---- Material supplied

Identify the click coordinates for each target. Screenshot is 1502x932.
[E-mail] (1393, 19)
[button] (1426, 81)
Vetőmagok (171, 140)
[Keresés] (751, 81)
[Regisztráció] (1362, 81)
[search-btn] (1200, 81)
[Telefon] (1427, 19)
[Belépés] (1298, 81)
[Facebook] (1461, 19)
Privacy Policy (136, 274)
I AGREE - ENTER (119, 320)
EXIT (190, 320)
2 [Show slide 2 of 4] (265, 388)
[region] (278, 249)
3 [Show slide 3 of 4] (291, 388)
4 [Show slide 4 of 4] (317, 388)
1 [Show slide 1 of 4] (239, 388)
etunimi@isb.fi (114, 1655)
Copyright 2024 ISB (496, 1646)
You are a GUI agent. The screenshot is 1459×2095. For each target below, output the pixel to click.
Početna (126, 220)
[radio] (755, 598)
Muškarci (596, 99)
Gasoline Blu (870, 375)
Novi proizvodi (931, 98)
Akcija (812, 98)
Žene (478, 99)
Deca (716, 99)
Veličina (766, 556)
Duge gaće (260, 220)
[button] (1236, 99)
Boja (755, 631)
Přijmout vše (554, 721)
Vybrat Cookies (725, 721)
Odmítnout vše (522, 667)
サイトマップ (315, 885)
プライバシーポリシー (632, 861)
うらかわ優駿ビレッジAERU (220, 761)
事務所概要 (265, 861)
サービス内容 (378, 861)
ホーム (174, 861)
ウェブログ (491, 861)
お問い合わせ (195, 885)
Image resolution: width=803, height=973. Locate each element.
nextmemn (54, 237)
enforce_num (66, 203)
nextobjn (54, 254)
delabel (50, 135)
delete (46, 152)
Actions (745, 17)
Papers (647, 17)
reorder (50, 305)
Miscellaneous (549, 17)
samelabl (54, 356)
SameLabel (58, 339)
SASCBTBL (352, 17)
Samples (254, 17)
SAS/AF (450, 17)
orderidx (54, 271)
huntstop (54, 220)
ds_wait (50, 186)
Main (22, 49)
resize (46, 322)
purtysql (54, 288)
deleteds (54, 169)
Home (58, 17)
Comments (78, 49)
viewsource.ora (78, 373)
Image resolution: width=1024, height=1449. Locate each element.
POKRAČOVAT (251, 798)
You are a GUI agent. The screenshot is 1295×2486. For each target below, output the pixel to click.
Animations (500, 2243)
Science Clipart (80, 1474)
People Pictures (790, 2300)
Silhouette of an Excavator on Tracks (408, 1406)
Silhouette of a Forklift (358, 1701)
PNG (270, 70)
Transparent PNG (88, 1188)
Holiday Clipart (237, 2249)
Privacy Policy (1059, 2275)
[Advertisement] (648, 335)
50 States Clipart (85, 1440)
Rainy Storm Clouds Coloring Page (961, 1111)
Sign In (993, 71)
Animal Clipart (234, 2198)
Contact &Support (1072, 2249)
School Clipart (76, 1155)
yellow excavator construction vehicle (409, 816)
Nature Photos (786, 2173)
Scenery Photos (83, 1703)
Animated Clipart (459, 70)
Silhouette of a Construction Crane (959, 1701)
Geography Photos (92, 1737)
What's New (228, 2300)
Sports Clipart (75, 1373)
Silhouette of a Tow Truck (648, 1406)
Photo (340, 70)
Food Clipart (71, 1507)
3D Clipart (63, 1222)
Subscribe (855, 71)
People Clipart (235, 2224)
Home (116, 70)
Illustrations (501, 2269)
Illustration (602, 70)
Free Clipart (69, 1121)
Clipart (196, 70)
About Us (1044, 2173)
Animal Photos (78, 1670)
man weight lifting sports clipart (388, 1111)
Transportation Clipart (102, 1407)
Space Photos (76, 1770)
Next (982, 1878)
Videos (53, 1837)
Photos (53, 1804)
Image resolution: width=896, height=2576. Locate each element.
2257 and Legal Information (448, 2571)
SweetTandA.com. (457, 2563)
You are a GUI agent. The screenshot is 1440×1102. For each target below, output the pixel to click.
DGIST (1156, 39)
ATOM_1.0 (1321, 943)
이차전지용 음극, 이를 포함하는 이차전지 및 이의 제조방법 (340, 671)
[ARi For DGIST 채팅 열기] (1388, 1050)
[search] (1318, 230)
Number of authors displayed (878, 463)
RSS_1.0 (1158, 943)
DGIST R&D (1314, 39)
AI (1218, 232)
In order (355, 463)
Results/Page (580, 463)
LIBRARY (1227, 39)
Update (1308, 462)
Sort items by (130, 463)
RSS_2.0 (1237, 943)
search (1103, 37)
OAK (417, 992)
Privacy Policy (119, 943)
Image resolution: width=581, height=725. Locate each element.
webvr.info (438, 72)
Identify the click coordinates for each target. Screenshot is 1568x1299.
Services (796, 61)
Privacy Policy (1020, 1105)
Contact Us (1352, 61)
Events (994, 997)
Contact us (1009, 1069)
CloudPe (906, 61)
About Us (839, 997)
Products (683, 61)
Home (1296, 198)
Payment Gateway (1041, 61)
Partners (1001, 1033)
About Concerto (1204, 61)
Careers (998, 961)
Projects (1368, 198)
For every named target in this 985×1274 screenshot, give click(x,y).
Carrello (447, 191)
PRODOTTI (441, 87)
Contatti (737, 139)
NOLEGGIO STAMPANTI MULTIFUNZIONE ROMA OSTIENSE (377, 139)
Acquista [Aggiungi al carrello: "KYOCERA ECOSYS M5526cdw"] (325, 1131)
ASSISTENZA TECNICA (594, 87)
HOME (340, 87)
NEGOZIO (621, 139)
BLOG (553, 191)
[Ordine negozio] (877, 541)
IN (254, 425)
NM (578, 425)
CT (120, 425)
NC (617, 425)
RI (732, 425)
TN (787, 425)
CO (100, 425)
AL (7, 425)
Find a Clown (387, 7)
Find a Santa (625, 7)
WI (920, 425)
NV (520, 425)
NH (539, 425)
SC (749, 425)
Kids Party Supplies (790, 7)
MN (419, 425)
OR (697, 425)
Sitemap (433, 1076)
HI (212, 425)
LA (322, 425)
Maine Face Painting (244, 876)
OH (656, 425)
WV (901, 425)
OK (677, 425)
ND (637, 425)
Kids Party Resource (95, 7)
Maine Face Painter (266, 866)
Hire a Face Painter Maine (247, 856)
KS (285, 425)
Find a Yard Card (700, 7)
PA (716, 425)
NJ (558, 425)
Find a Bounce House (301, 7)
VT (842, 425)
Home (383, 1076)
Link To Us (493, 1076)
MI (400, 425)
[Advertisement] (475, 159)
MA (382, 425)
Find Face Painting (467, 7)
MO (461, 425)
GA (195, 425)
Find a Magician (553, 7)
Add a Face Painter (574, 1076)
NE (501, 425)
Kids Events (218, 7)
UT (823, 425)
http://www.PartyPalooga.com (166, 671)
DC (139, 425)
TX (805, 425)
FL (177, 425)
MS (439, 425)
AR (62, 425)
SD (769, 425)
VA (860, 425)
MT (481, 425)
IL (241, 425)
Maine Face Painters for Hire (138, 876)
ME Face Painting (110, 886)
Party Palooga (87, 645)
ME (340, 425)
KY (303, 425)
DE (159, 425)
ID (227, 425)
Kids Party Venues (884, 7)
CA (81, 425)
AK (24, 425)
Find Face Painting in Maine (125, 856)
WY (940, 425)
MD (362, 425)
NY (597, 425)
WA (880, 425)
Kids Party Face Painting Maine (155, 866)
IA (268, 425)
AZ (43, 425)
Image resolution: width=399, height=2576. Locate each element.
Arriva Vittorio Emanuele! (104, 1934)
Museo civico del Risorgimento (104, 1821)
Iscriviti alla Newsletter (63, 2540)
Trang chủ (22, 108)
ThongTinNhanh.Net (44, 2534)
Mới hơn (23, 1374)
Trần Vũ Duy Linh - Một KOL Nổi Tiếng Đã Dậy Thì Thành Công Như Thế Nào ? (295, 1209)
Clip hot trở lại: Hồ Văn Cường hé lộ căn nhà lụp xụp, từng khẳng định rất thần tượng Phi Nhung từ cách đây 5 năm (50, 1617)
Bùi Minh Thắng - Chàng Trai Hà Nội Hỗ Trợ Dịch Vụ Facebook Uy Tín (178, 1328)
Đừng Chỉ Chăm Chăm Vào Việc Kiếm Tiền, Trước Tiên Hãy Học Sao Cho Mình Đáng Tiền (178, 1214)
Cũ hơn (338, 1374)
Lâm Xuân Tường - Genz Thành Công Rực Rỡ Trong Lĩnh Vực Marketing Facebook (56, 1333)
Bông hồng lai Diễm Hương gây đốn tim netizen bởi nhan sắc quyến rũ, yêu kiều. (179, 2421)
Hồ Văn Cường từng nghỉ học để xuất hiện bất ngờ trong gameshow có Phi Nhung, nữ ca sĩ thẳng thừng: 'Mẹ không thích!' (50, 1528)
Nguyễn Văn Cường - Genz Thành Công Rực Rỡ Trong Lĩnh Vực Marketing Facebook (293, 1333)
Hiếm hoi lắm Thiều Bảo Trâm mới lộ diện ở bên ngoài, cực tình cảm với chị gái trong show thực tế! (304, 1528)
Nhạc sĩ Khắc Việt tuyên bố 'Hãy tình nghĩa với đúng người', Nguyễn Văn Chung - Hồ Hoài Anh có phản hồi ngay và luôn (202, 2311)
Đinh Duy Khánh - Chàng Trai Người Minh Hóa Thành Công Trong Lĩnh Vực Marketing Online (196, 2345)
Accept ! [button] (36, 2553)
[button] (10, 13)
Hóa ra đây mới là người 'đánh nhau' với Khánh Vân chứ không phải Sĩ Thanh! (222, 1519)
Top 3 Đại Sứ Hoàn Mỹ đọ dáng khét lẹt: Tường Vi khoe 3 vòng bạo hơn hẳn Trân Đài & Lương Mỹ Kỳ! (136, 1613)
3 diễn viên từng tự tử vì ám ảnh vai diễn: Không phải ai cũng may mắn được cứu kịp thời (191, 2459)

--------

- **Set task**
Reproduce unchanged the entries from the line containing "Main (22, 49)" to the line containing "People Pictures (790, 2300)", including both of those lines.

- **Task output**
Main (22, 49)
resize (46, 322)
purtysql (54, 288)
deleteds (54, 169)
Home (58, 17)
Comments (78, 49)
viewsource.ora (78, 373)
Image resolution: width=1024, height=1449. Locate each element.
POKRAČOVAT (251, 798)
You are a GUI agent. The screenshot is 1295×2486. For each target below, output the pixel to click.
Animations (500, 2243)
Science Clipart (80, 1474)
People Pictures (790, 2300)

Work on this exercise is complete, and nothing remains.